***** ENTRIES SHOWN

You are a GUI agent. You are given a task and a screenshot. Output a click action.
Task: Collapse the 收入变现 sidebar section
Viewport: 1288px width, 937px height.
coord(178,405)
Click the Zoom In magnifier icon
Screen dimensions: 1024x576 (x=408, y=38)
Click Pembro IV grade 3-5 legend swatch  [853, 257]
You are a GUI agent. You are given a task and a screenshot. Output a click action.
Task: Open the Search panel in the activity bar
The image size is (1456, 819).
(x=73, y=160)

**********
***** ENTRIES SHOWN

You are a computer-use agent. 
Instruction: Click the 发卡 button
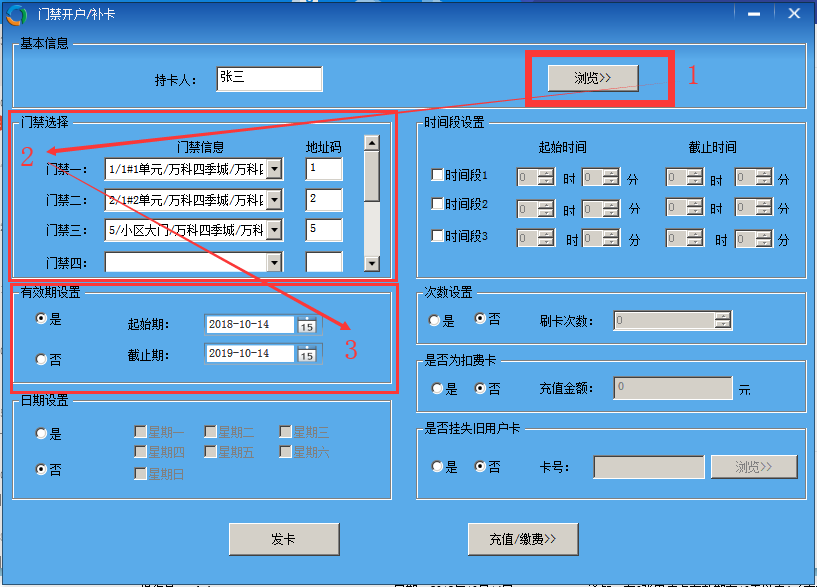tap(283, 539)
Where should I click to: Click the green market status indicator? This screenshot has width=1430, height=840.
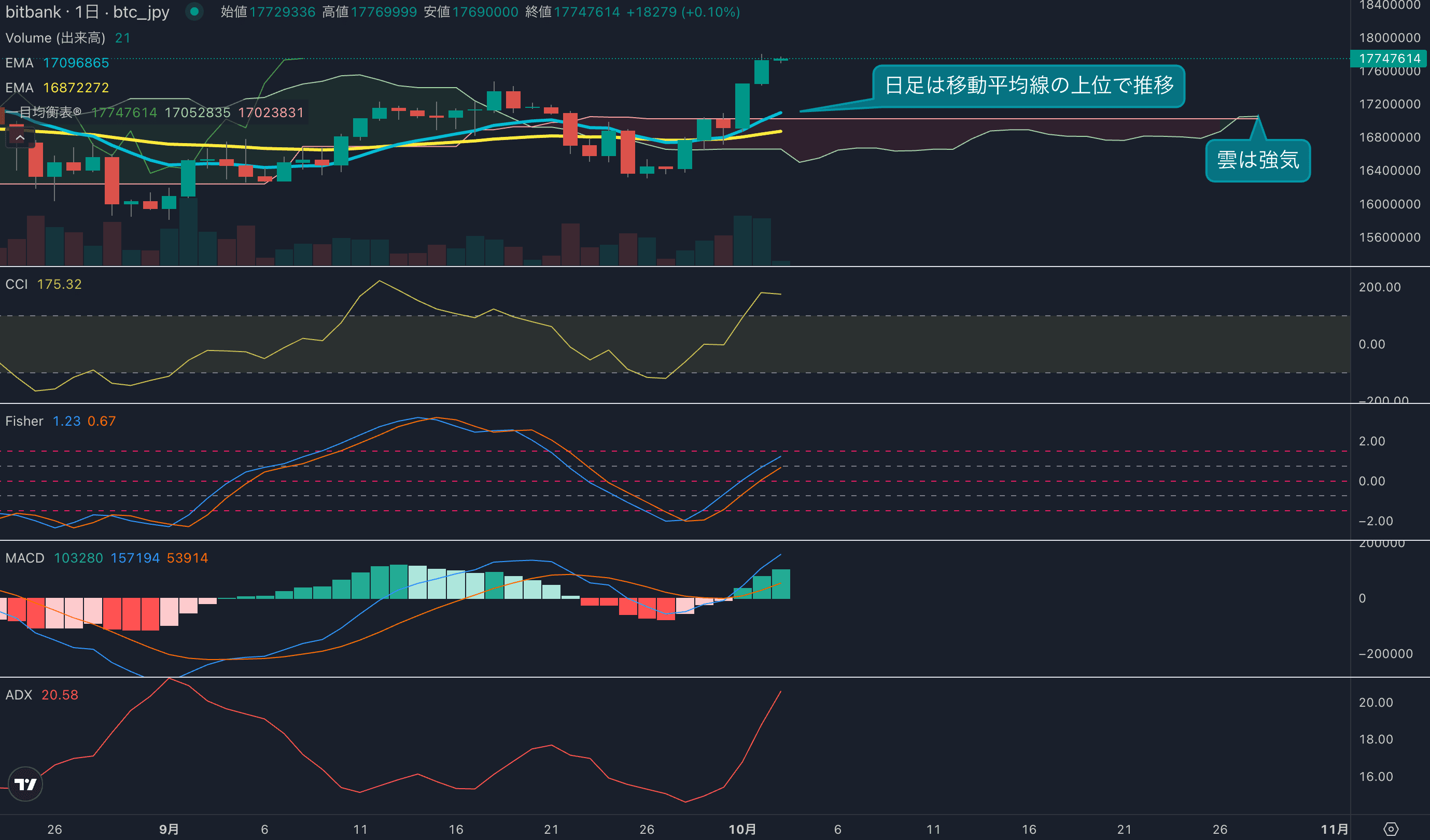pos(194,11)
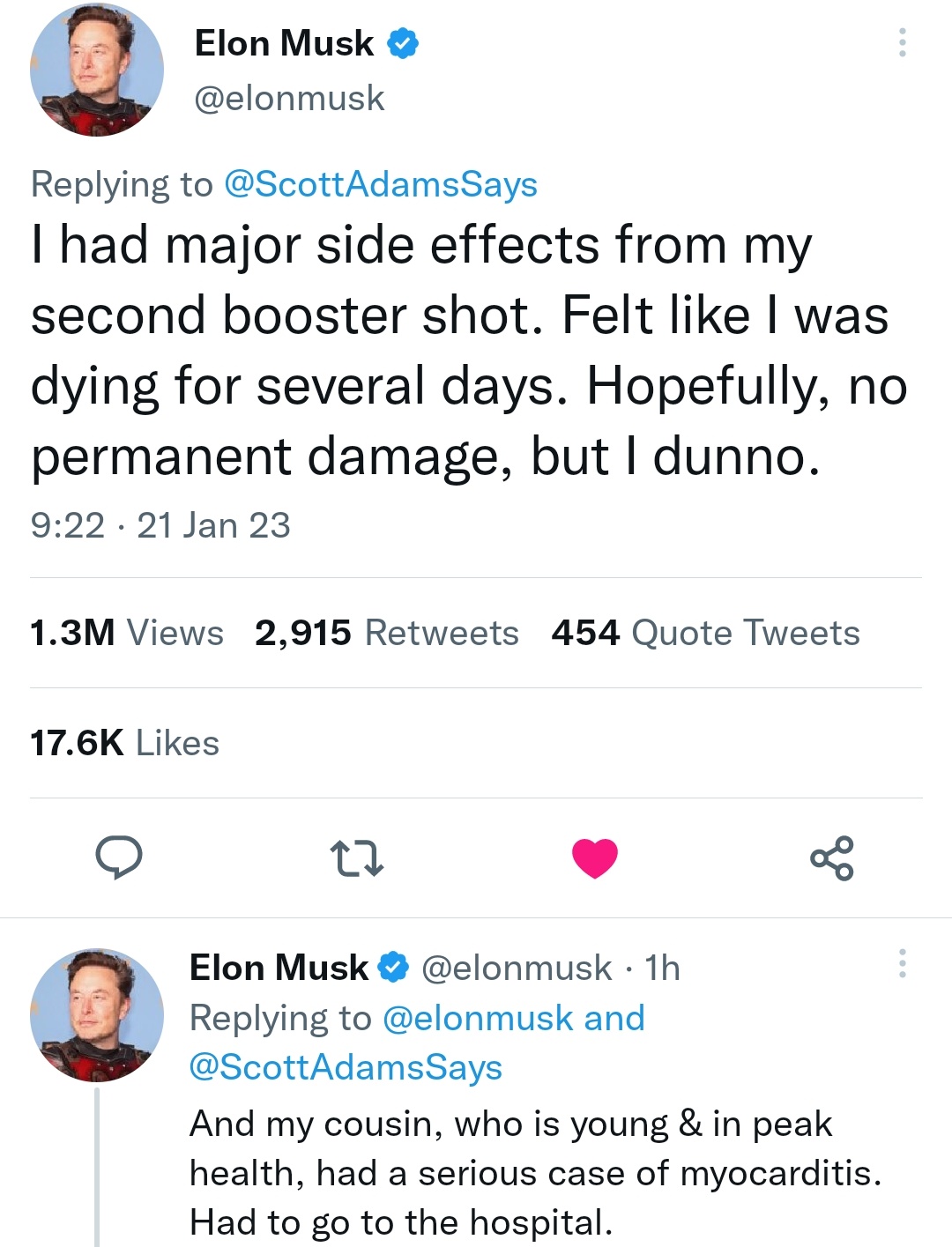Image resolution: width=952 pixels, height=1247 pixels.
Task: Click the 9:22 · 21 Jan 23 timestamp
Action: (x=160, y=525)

**********

(WHAT IS BEING ASKED) Express the part of the entries above that opens with the line containing "Click the Zoom In magnifier icon" and closes with the line containing "(x=73, y=160)" as a two-column CSV with the columns "instruction" and "location". Give one row per entry, and put each value in a single quoted field with line breaks replaced by spaces.

(ANSWER TO THE PROBLEM)
instruction,location
"Click the Zoom In magnifier icon","Screen dimensions: 1024x576 (x=408, y=38)"
"Click Pembro IV grade 3-5 legend swatch","[853, 257]"
"You are a GUI agent. You are given a task and a screenshot. Output a click action. Task: Open the Search panel in the activity bar The image size is (1456, 819).","(x=73, y=160)"